## What to work on
Would you repeat the entries beneath, with nothing changed?

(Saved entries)
########

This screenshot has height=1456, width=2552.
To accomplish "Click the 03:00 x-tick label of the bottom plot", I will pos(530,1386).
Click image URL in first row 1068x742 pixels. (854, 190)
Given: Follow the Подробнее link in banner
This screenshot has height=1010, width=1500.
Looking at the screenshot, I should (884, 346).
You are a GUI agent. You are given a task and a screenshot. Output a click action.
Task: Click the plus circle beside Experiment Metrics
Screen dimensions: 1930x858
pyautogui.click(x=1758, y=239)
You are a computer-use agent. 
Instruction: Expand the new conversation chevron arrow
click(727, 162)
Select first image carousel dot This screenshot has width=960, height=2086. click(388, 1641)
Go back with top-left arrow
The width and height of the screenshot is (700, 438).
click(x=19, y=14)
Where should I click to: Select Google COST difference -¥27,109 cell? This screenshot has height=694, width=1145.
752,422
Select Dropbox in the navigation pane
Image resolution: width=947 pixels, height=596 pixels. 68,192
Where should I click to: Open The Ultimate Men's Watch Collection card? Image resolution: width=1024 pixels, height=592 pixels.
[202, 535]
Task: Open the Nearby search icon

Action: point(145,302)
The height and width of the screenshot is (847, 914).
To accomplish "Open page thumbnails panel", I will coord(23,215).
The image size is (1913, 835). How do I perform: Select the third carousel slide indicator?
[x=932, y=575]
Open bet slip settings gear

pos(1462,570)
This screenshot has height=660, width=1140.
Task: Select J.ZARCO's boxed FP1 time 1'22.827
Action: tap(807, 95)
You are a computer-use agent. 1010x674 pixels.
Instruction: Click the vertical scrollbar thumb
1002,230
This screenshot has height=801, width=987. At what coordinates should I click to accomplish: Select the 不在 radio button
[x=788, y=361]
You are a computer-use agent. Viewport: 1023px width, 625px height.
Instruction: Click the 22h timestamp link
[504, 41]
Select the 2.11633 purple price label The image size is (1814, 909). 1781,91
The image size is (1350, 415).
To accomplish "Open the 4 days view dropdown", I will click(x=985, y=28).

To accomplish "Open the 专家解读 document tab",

########

## Completed task
This screenshot has height=1456, width=2552.
To accomplish "Click the 03:00 x-tick label of the bottom plot", I will pos(530,1386).
Click image URL in first row 1068x742 pixels. (854, 190)
Given: Follow the Подробнее link in banner
This screenshot has height=1010, width=1500.
Looking at the screenshot, I should (884, 346).
You are a GUI agent. You are given a task and a screenshot. Output a click action.
Task: Click the plus circle beside Experiment Metrics
Screen dimensions: 1930x858
pyautogui.click(x=1758, y=239)
You are a computer-use agent. 
Instruction: Expand the new conversation chevron arrow
click(727, 162)
Select first image carousel dot This screenshot has width=960, height=2086. click(388, 1641)
Go back with top-left arrow
The width and height of the screenshot is (700, 438).
click(x=19, y=14)
Where should I click to: Select Google COST difference -¥27,109 cell? This screenshot has height=694, width=1145.
752,422
Select Dropbox in the navigation pane
Image resolution: width=947 pixels, height=596 pixels. 68,192
Where should I click to: Open The Ultimate Men's Watch Collection card? Image resolution: width=1024 pixels, height=592 pixels.
[202, 535]
Task: Open the Nearby search icon

Action: point(145,302)
The height and width of the screenshot is (847, 914).
To accomplish "Open page thumbnails panel", I will coord(23,215).
The image size is (1913, 835). How do I perform: Select the third carousel slide indicator?
[x=932, y=575]
Open bet slip settings gear

pos(1462,570)
This screenshot has height=660, width=1140.
Task: Select J.ZARCO's boxed FP1 time 1'22.827
Action: tap(807, 95)
You are a computer-use agent. 1010x674 pixels.
Instruction: Click the vertical scrollbar thumb
1002,230
This screenshot has height=801, width=987. At what coordinates should I click to accomplish: Select the 不在 radio button
[x=788, y=361]
You are a computer-use agent. Viewport: 1023px width, 625px height.
Instruction: Click the 22h timestamp link
[504, 41]
Select the 2.11633 purple price label The image size is (1814, 909). 1781,91
The image size is (1350, 415).
To accomplish "Open the 4 days view dropdown", I will click(x=985, y=28).

To accomplish "Open the 专家解读 document tab",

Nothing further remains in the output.